So, no one in almost a decade has had the amount of success against the New York Yankees than the Toronto Blue Jays.

The worst part about this inability to defeat the Jays is that the sour taste from a year ago is still lingering after many presumed New York would be able to leave in the past.

The Yankees were 57-42 in 2015 and led the division by seven games prior to the trade deadline, then finished the season 30-33 and six games back of the Blue Jays. It was the first time in team history that the Yankees had a lead that healthy and failed to finish first.

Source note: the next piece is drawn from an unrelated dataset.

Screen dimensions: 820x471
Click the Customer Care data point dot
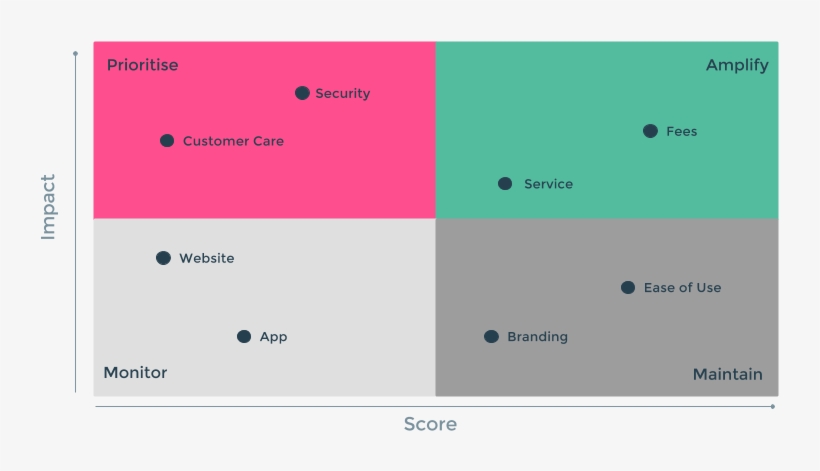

By looking at the box scores between the two squads via Baseball Reference, the only way in which the Yankees have been able to slow down the unstoppable force is with lights-out starting pitching or a late rally en route to a come from behind win.

Take New York’s last three wins against their American League East foe for example. On May 24, 2016, Nathan Eovaldi pitched six innings of two-hit ball as the Bombers won the contest in shutout fashion.

On April 12, the Yankees were trailing 2-1 before Brian McCann lifted a game-tying home run in the sixth followed by a Jacoby Ellsbury tie-breaking RBI single in the seventh inning to throw New York ahead and their lights-out ‘pen did the job to close the game out.

Last season on September 22, Greg Bird slammed a go-ahead three-run home run to give the Bombers a 6-4 lead, a score that they’d eventually win by.

So what these last two years have showed us is if New York doesn’t get lucky with stellar pitching or dramatic hitting, there’s no way the Yankees come close to defeating the athletic swagger of the Toronto Blue Jays.

The Yanks were denied their first division title since 2012 a year ago thanks to the high-octane offense that Toronto brought to the table and could easily be denied a playoff appearance again this season, if they weren’t already.